To obtain a probability distribution for v, we need to multiply \mathfrak{L}\left (v \right ) by the prior distribution \pi\left ( v \right ) representing our prior knowledge of v, or lack thereof, and a normalizing constant \kappa to make it a probability distribution.

\pi\left (v |k_b, k_a\right ) = \kappa\times\pi\left ( v \right ) \times\frac{r^{k_a}\left ( 1-v \right )^{k_a}}{\left [ 1+ \left ( 1-v \right ) r\right ]^{k_t}}

For efficacy, Graziani uses the ignorance prior, in which \pi\left ( v \right ) = 1 for all v between 0 and 100%, meaning that, before seeing any data, we consider all efficacies to be equally likely.

Example Plots of Efficacy Distributions

Using this formula, we can plot the posterior probability distribution base on the ignorance prior and the data, as in the following example: For effectiveness, we are considering eliminating one out of several causes of defects — that is, one bar out of the Pareto charts. The best-case scenario is that the solution eliminates the entire bar and that no other bar grows as a result. If p_o designates the before proportion defective due to other causes, the best possible outcome of implementing the solution is p_a = p_o and the worst p_a = p_b, means that v is constrained to the interval \left [ 0, 1-\frac{p_o}{p_b} \right ]. In this case, the ignorance prior becomes

\pi\left ( v \right ) = \frac{1}{1-\frac{p_o}{p_b}} for 0 \leqslant v \leqslant1-\frac{p_o}{p_b}  and \pi\left ( v \right ) = 0 elsewhere.

The \kappa normalizing constant is then most easily estimated numerically.
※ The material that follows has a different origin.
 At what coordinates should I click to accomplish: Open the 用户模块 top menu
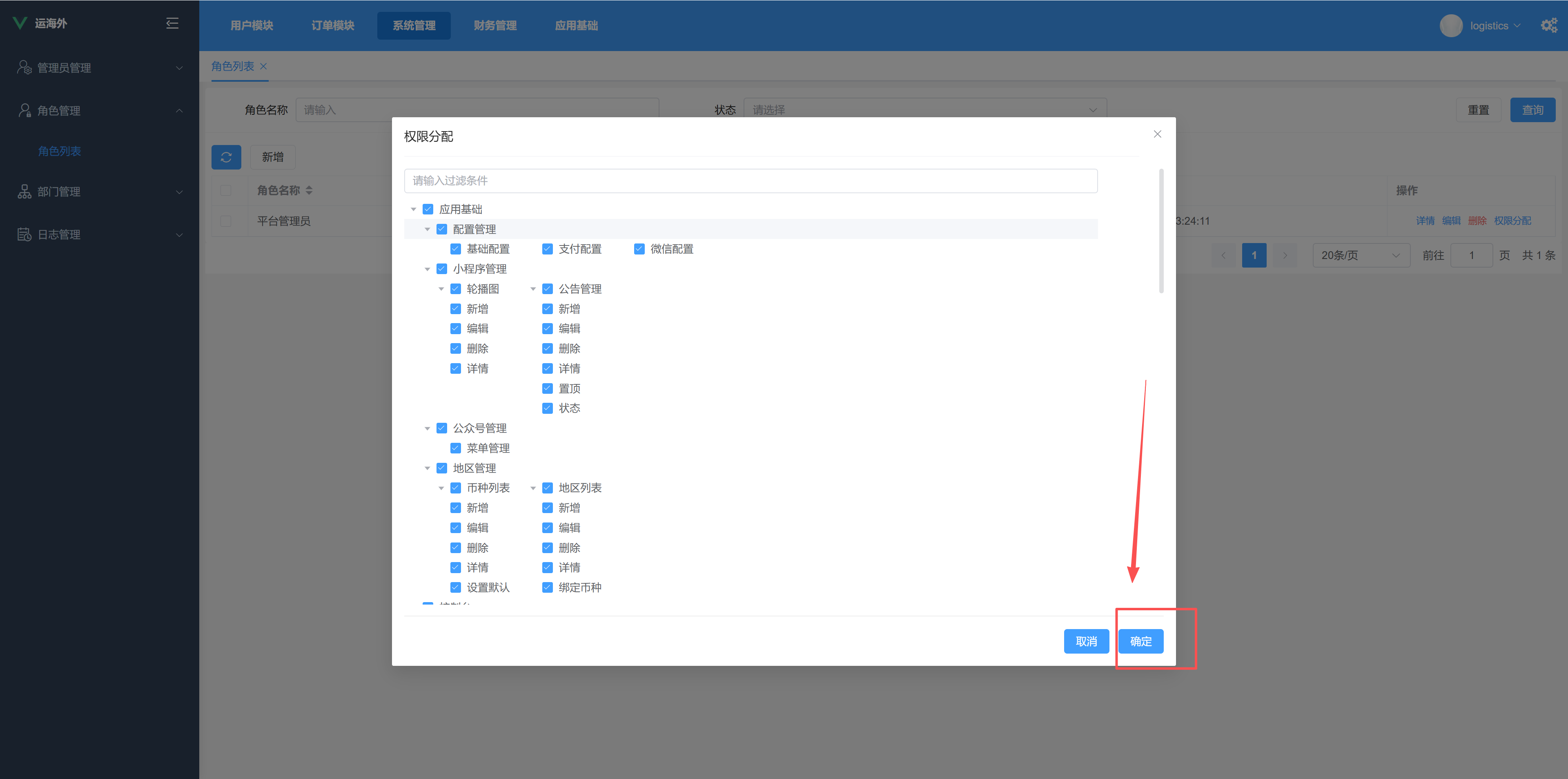pos(252,26)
From this formula, we can see that the maximum likelihood estimator of v for efficacy is

v_{m}= 1- \frac{k_a/N_a}{k_b/N_b}

Which is as expected. In particular when defectives have been completely eliminated, k_a = 0 and v_{m}= 100\% . As discussed in the previous post, we can’t conclude from this that  v = 100\% . Graziani’s formula, however, lets you plot the distribution of  v based on the data collected to date and determine a confidence interval at whatever level you need.

Conclusions

If efficacy is a useful concept in health care, it should be in manufacturing quality as well. How thoroughly a solution eradicates a problem based on outcomes is something manufacturers want to know. They also know that a number based on 50,000 units is more solid than one based on a 100 and would like to quantify how much more solid. Within a range encompassing massive segments of manufacturing, Graziani’s method provides these answers. Its math is no more complex than the foundations of classical SQC or SPC,  and it requires no more power than a regular laptop computer.